# Work item
In the knee pain article below, what did the NY Times reporter assume was the reason her knees went bad?

Knee pain ; Most surgeries don’t work says the NY Times but there are things you can do that can help.

Knee pain ; Most surgeries don’t work says the NY Times but there are things you can do that can help.

Knee pain has been a great business model for the medical profession.  Most of us know someone who had arthroscopic surgery, or had injections that seemed to relieve the problem, yet eventually, their knees wore out anyway.

Knee replacement surgery is a big business as well for the medical profession, and like arthroscopic surgery, many of us also know someone who had this done as well.

Recent studies suggest that most knee procedures long term are ineffective, and many people who have had knee surgery will have another either in the same knee or a different knee.

On the other hand, studies also conclude that physical therapy is likely to be as or more effective, at a lower cost and at a lower level of risk, yet therapy is a broad term that is essentially meaningless in the wrong hands.

Perhaps, the myopic way most healthcare professionals evaluate your knees is the problem. Current studies suggests health care professionals need to do things differently to get a better result.

After years of poor function and improper management, our knee joints may be already  irreparably damaged and require a replacement now that the joint is bone on bone.

The NY Times recently wrote an article concerning knee problems and how their reporter, like many others had meniscus surgeries, injections such as Synvisc and assumed that her years of playing tennis is why her knees went bad.  You can read her article here. If tennis was the reason for knee pain, wouldn’t all tennis players have bad knees?

Her recommendations  included the following well worn advice such as:

  1. 1. If you are overweight, lose weight. The more you weigh, the more pressure on your knees with every step and the more they are likely to hurt when walking or climbing stairs.

2. Pay attention to the activities that aggravate knee pain and try to avoid those that are not essential, like squatting or sitting too long in one place.

# Dataset extract
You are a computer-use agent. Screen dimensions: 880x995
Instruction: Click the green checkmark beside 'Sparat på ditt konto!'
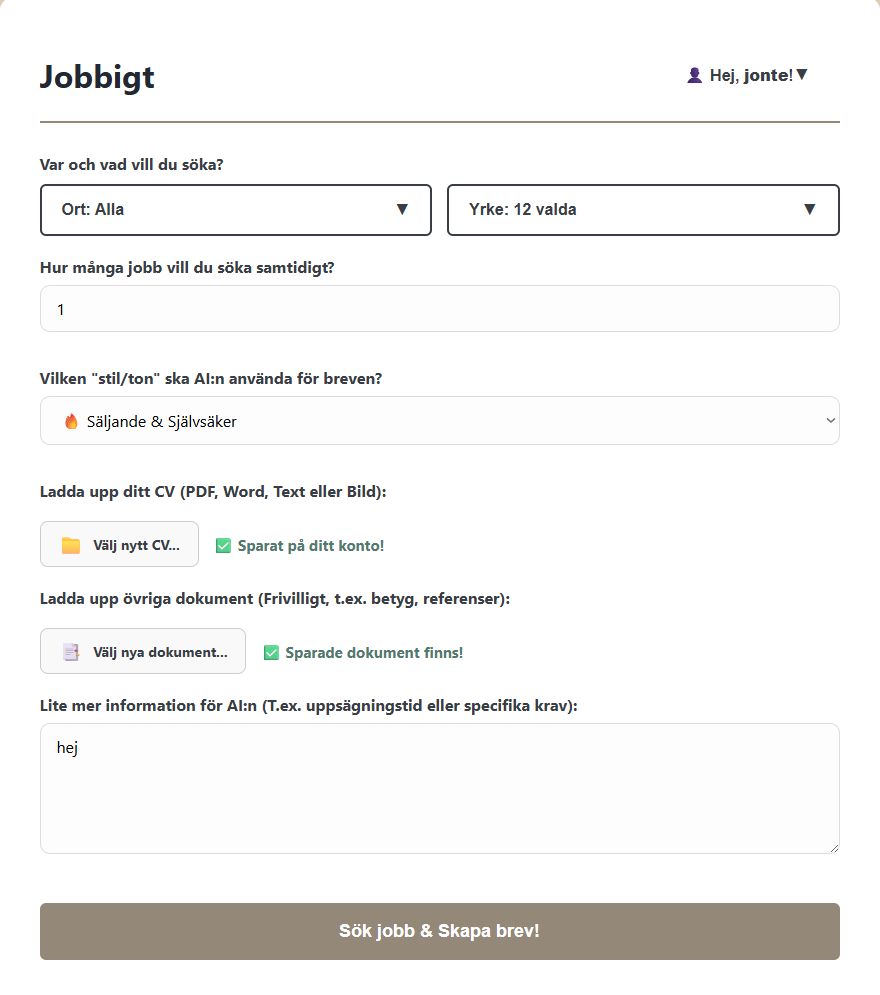tap(222, 545)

# Exercise response
Her years of playing tennis.